Especially when harassment is not also assault or battery, it usually is accomplished by expression, written or verbal, so the freedom of speech is implicated.  The facial constitutionality of criminal and civil prohibitions on harassment is usually taken for granted.  But why that should be so is not so plain.

Harassment didn’t make the U.S. Supreme Court’s historic list of “non-speech” or unprotected speech categories in First Amendment law, alongside the likes of obscenity, “fighting words,” threats, and incitements to violence.  A free speech absolutist might well argue that harassment prohibitions, however fashionable, are, or should be, unconstitutional.  The opposite position is to be permissive of new-category recognition and carve out a harassment exception, invoking the muse of “I know it when I see it.”  

A typical and nuanced approach tries to jam harassment into existing non-speech categories, especially fighting words or “true threat” doctrine.  The fighting-words fit requires a touch of re-engineering, as the category usually requires the same imminence that assault does.  True threat has some more flexibility to it, owing to its relatively modest accretion of definitive case law to date.  But the notion of “threat” still seems to say something about urgency that the no-less-offensive, persistent grating of harassment might not quite equal.

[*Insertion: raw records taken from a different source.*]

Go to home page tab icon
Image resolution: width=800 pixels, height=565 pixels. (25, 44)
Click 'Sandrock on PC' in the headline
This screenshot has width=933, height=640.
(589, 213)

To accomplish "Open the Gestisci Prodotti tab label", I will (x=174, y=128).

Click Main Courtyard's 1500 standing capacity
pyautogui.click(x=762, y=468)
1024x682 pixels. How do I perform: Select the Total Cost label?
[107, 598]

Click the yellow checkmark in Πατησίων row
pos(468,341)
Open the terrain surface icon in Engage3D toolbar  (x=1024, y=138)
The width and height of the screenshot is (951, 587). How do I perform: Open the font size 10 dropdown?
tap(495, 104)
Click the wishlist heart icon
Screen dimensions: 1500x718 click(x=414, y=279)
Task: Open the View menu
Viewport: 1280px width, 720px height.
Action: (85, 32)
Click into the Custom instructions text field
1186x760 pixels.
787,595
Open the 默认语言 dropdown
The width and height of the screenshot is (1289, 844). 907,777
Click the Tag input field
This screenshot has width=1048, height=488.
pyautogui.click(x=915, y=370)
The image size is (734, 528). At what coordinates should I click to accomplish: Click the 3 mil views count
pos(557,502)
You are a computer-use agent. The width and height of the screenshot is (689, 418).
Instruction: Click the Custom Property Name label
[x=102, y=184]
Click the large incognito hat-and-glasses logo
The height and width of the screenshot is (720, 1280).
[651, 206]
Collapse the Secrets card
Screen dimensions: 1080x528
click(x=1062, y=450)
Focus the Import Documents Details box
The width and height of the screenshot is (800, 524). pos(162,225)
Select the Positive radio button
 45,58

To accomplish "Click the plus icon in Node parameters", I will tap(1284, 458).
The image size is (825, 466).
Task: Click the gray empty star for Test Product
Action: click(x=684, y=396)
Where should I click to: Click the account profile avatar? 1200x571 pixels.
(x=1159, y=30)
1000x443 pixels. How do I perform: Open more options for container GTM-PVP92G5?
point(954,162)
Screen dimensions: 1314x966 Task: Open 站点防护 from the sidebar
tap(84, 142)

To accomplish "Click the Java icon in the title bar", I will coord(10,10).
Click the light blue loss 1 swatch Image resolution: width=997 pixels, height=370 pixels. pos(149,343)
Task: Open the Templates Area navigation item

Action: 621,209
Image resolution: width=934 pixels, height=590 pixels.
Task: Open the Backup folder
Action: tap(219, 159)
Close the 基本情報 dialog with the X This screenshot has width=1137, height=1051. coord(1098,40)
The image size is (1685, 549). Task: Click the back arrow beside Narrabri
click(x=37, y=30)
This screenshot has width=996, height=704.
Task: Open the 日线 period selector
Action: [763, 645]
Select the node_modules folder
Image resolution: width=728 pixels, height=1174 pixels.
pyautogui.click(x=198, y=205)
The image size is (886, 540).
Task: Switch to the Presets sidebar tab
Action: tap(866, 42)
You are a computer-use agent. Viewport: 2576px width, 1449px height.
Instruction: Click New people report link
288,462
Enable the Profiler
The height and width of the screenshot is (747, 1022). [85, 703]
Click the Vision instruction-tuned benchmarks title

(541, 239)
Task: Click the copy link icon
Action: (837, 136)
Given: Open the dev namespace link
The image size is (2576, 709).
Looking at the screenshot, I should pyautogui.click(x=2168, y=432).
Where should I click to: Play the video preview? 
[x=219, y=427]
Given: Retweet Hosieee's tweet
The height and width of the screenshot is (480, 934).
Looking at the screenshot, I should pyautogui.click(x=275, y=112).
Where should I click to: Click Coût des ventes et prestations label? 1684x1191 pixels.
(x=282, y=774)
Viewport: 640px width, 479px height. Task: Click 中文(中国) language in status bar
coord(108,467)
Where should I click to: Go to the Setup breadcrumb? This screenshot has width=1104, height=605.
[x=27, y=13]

By statute, a Massachusetts civil protection order requires harassment to be expressed in three instances.  Indeed, repetition is usually the linchpin that eases a court’s conscience in letting harassment slide under the First Amendment radar.  Massachusetts courts look for three malicious acts, “‘characterized by cruelty, hostility or revenge,’” and producing in sum, “‘fear, intimidation, abuse or damage to property.’”  This approach is thought to thread the “true threat” needle to the First Amendment’s satisfaction.

Manifesting the court’s sensitivity to the wakefulness of the free speech watchdog, repetition became precisely the sticking point between majority and dissent in V.J. v. N.J.  Justice Milkey disputed the viability of the third encounter between plaintiff and defendant as sufficient to support the three encounters required to extend the protection order.  Recall that the defendant said he would not leave the bus unless plaintiff summoned police.  Acknowledging a close question, the majority reasoned its way from intransigence to physical threat:


Although he did not directly threaten the plaintiff with physical violence, he nonetheless threatened that he would continue confronting her in this same manner, i.e., ranting about being denied access, and that she would need continuous police intervention to remove him from the bus. It was his stated goal that on a daily basis he would inconvenience her as she had him. This suffices to demonstrate the defendant’s malicious intent, characterized by cruelty, hostility, or revenge, to intimidate the plaintiff and to place her in fear of physical harm.


Justice Milkey disagreed.  A police summons might have threatened a physical encounter with police, he reasoned, but not with plaintiff.  The pledge to return daily was a threat of annoyance, not violence.  Quoting the U.S. Supreme Court in Virginia v. Black (2003), Milkey defined a “true threat” as “a serious expression of an intent to commit an act of unlawful violence to a particular individual.”  Milkey found no physicality in the defendant’s expression vis-à-vis the plaintiff.  Moreover, Milkey indulged the defendant’s theory that his expression constituted protest of his exclusion from the bus by a public official, in essence, a form of political expression, not “motivated by ‘cruelty, hostility, or revenge.’”

At first blush, the dissent seems hyper-technical and cringeworthily insensitive to what this bus driver had to endure—doubtless amid the myriad daily struggles of the job.  But one must appreciate that Milkey was motivated by a defense of free speech.  He did not condone the defendant’s conduct, and he expressly disavowed opinion on the propriety of the defendant’s exclusion from the bus.  Myself, I am inclined to succumb to the overwhelming social appeal of the plaintiff’s position in this case.  But I think it fair to say that dissenting required a measure of intellectual courage.